Mit PRISONERS ist dem US-Regisseur Denis Villeneuve im letzten Jahr ein wahres Kino-Juwel gelungen. Der düstere Thriller im Stile von „Sieben“ oder „Mystic River“ mit Hugh Jackman und Jake Gyllenhaal in den Hauptrollen beschäftigt sich mit der sensiblen Thematik der Kindesentführung und Misshandlung. Das Szenario entführt den Zuschauer in eine trostlose Kleinstadt, in der Rachegelüste und Selbstjustiz auf der Tagesordnung stehen.
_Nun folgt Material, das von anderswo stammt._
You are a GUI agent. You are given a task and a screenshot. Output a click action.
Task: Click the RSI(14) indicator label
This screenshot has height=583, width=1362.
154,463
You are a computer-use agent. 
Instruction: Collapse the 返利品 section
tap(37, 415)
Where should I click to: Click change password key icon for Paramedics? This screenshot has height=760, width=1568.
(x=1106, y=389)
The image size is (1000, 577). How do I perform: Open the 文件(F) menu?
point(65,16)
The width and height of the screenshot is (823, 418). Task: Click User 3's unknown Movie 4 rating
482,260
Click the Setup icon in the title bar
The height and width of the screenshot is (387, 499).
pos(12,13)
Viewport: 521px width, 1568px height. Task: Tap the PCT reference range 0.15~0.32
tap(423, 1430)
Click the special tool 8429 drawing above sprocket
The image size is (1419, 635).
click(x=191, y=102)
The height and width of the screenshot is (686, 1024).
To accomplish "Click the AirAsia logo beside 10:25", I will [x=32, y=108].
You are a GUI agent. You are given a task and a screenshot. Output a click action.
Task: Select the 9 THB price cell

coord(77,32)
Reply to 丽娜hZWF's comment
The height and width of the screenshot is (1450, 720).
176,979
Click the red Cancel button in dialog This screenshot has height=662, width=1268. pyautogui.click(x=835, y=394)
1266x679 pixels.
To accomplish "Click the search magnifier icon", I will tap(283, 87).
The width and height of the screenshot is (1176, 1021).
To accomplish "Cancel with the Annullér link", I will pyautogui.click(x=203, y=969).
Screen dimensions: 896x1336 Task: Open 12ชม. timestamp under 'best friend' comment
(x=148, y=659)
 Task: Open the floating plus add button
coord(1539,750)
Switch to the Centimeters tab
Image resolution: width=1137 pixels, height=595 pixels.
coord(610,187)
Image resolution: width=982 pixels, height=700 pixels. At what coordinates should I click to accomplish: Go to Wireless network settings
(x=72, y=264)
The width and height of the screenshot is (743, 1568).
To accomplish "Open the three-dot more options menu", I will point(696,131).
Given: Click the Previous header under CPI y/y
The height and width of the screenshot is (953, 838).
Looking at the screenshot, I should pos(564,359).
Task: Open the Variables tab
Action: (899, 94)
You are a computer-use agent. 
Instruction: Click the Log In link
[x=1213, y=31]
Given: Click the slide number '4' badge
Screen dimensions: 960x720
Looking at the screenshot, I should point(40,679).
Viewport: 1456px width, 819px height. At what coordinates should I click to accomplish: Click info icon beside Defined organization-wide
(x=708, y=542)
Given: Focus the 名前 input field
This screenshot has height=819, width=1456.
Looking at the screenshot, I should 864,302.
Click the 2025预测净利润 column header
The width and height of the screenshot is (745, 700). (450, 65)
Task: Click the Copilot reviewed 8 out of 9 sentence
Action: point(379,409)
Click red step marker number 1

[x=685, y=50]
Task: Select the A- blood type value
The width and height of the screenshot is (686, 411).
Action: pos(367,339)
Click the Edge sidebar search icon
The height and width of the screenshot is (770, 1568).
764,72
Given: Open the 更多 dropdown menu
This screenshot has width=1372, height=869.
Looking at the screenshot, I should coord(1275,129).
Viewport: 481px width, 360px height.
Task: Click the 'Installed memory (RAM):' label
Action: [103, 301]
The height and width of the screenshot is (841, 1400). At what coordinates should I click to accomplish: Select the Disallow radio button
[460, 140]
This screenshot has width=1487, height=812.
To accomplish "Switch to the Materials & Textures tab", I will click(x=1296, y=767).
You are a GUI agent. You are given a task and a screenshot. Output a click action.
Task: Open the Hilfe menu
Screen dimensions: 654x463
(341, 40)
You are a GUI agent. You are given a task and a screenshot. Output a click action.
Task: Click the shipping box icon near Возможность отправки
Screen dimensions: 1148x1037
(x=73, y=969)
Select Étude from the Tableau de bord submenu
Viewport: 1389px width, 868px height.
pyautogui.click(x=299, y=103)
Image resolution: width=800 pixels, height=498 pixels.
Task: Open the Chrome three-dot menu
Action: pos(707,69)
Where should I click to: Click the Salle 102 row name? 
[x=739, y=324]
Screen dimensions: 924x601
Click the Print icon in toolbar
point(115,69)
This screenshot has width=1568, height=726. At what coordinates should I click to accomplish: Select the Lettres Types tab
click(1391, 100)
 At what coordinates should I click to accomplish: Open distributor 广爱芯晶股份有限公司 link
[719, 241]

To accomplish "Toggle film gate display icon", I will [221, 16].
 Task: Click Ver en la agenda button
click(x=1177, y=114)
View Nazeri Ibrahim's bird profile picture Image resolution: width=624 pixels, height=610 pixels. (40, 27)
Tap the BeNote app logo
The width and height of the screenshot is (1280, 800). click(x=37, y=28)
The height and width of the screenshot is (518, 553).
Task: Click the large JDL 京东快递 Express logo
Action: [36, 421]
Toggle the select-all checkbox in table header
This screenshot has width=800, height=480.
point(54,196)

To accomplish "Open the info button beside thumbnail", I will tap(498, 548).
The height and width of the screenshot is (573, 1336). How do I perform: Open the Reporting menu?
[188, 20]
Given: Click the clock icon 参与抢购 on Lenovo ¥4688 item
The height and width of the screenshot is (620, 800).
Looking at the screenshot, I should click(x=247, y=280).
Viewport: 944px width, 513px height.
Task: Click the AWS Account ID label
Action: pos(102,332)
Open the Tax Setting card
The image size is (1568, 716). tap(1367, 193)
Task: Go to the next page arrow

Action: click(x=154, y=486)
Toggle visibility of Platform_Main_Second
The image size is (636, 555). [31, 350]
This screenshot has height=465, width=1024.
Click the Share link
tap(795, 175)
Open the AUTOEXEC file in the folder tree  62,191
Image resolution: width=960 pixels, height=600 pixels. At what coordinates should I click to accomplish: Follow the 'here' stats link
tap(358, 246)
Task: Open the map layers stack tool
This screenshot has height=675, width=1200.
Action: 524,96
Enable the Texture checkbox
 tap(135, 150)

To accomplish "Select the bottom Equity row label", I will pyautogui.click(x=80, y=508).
Der stimmungsvolle und ungemein-spannende Film wirft gegen Ende zwar große moralische Fragen auf, vermittelt mit seiner traurigen Gesamtoptik aber gleichzeitig ein melancholisches Bild der leidenden Durchschnittsgesellschaft.
Vor allem die eindringliche Filmmusik mit ihren todtraurigen Kompositionen schafft es, die distanzierte und leblose Innenwelt des leidenden Vaters auszudrücken, der seine vermisste Tochter zurückhaben möchte. Und genau diese leidende Grundstimmung macht den Soundrack auch für die verehrte BLACK-Leserschaft relevant. Verantwortlich hierfür zeichnet sich hier der isländische Komponist, Produzent und Elektronik-Künstler Jóhann Jóhannsson, der den Schaffensprozess seiner Musik auf zwei Ebenen verstanden haben will. „Auf der einen Seite gibt es die lyrische, poetische Anziehung, der den Horror aus den Szenen im Film kreiert. Die Violinen und Holzbläser bekräftigen die Filmästhetik und Bildsprache, während die elektronischen Mittel zur Spannungserzeugung eingebaut wurden“. Immer wieder integriert er altertümliche, barocke Musik in elektronische Soundspielereien und hat sich mit dieser markanten Stilistik, wie sie auch ULVER zu pflegen wissen, einen gewissen Ruf in der Filmmusik-Szene erspielt. Mit einem Orchester in den London Air Studios aufgenommen, setzen die 16 Stücke mit dem depressiven Leitthema „Prisoners“ auch auf eine Kollaboration mit Thomas Bloch (Radiohead, Daft Punk) und dem Multinstrumentalisten Cristal Baschet, der mit dem alten „Ondes Martenot“-Instrument gespenstisch-anmutende Klänge, artverwandt mit einem Theremin, erzeugt.
Außerdem wurde während des Aufnahmeprozess auf alte Instrumente gesetzt, die dem Soundtrack eine organische Grundstimmung verpassen. Für die mittlerweile immer häufiger in Filmen eingesetzten Drones und Dark-Ambient-Passagen zeichnen sich der norwegische Komponist Erik Skodvin (Deaf Center, Svartre Greiner) und Hildur Guðnadóttir verantwortlich, die in ihrer Freizeit sicher recht viel LUSTMORD und Konsorten gehört haben. Selbstverständlich wirkt Filmmusik oft nur in Anbetracht von Bildern perfekt und stimmig. Dennoch kann die Musik in diesem Falle für sich allein als kontemporäre Neoklassik stehen. Mit ihrer sentimentalen Magie gehören die Stücke auf dem PRISONERS-OST auf die gleiche Stufe wie die melancholischen Soundtrack-Arbeiten von NICK CAVE und WARREN ELLIS („The Road“) gestellt. Auch um die Nennung artverwandter Tendenzen vom legendären Ennio Morricone kommt man nicht herum, während Jóhannsson selbst, Bands wie COIL, SWANS und STEVE REICH als Einflüsse angibt.
Die sakrale, düstere Atmosphäre schafft es zumindest mich zutiefst zu berühren und in ihren Bann zu ziehen. Es bietet sich natürlich an, die großartige Filmvorlage im Vorfeld gesehen zu haben, ist aber nicht zwingend notwendig, zur Entfaltung ganz großer Schöpfungskunst für Tagträume abseits von Sonne und Licht. Anspieltipps: The Lord´s Prayer, Escape und Prisoners.